You can tell when academics with blogs are between semesters by the increased frequency of their postings.  Yesterday Laura McLay posted a pointer to a 12-city traveling Santa problem (PDF file) at Math-Drills.Com.  Faced with a Christmas Eve choice of (a) paying bills, (b) performing some overdue data analysis for a paper-to-be or (c) playing with a TSP ... well, let's just say that I didn't need the Analytic Hierarchy Process to sort that one out.

Slightly (well, very slightly) more seriously, I was curious about the difficulty of the problem.  The TSP is one of the quintessential NP-hard problems, with all sorts of special purpose algorithms devised for it.  Sometimes, though, I think we confuse NP-hard with hard.  NP-hard refers to a class of problems.  At the risk of starting a flame war with purists (which will at least drive up my site stats), all optimization problems get pretty darn hard when they're big enough; we tend to believe that NP-hard problems get pretty darn hard faster than NP-not-so-hard problems as their size grows.  What is sometimes overlooked, though, is that all this is a sort of asymptotic result; we can solve not horribly large problems pretty easily (I can do the three city TSP in my head, at least after a cup or two of coffee), and the dividing line between doable and not doable continually shifts with improvements in hardware and software.

I wasn't really motivated enough to look up the latest and greatest algorithms for TSPs, so I started with an old, and I'm sure now "obsolete", method due I believe to Miller, Tucker and Zemlin ca. 1960.  It's a mixed integer linear programming formulation using binary variables to determine which links are included in the Hamiltonian circuit (route).  There are additional nonnegative variables that assign what we might call "potentials" to each node.  We require each node to be entered and exited once, and we require that any time a link is used, the potential of the destination city be at least one greater than the potential of the origin city, unless the destination city is the starting point for the circuit (i.e., unless the link closes the loop).  The MTZ formulation is more compact than formulations built with subtour elimination constraints (of which exponentially many can occur), but I believe it tends to have weaker bounds (and I've seen some papers on tightening the bounds in the MTZ formulation, but can't recall any details).

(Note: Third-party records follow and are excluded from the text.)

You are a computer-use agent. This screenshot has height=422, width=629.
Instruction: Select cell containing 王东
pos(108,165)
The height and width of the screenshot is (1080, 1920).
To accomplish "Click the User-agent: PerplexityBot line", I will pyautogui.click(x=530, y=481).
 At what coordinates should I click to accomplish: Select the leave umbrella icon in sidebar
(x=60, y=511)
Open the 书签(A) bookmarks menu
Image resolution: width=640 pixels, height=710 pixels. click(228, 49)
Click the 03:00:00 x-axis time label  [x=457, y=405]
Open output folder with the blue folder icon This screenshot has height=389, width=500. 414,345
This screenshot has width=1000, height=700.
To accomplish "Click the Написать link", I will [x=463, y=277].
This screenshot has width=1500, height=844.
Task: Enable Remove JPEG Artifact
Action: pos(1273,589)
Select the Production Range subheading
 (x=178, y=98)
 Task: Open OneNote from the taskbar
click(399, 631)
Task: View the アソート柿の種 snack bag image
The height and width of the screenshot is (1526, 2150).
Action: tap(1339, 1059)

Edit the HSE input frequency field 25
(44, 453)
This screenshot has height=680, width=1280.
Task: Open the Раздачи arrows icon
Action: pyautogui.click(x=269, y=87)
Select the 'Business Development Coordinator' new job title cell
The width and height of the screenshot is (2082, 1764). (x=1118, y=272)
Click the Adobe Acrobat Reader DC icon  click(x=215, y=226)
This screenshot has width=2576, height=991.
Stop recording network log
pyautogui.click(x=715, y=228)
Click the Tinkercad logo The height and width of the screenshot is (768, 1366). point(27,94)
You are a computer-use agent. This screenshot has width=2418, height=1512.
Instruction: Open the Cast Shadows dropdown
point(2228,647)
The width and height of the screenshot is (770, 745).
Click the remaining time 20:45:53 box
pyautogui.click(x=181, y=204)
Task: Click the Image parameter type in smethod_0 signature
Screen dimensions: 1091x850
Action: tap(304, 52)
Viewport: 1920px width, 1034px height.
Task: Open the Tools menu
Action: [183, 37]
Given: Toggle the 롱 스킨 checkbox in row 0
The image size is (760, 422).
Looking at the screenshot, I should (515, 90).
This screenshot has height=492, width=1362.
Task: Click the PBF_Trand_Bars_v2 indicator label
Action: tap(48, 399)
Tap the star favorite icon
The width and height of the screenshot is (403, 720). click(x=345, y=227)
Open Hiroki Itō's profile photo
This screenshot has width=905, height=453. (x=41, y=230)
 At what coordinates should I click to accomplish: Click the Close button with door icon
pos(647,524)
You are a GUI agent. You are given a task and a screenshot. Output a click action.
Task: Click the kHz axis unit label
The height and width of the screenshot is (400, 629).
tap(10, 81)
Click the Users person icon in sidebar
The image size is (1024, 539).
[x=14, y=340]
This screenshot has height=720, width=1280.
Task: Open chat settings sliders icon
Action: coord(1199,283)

Anyway, driving back and forth between home and the YMCA (one of two loci of physical self-abuse for me), I mapped out a general strategy:  write a MILP model using the MTZ approach and see how long it takes to solve (using the Java API to CPLEX 12.2); see if identifying the single entry/single exit constraints as SOS1 sets (with "cleverly chosen" weights) helps; maybe try adding cuts on the fly to eliminate dominated segments of the tour (don't go A-B-C-D if A-C-B-D is shorter); maybe try depth-first search; etc., etc.  As always, to paraphrase someone (Napoleon?), the first casualty in every battle is the plan.  I wrote the basic MILP model with MTZ constraints pretty quickly (copying the data out of the PDF and into the Java editor, suitably reformatted, actually took longer than writing the code itself) and turned CPLEX loose with all default settings.  CPLEX found an optimal solution in something around 0.3 seconds (on my dual core laptop).  So much for any experiments in parameter tweaking, SOS1, and so on.

I won't publish the optimal route here, in case anyone is still working on it, but I will say that the length of the optimal solution is 30,071 miles -- and this is only 12 of the cities Santa must visit.  I hope he remembered to feed the reindeer.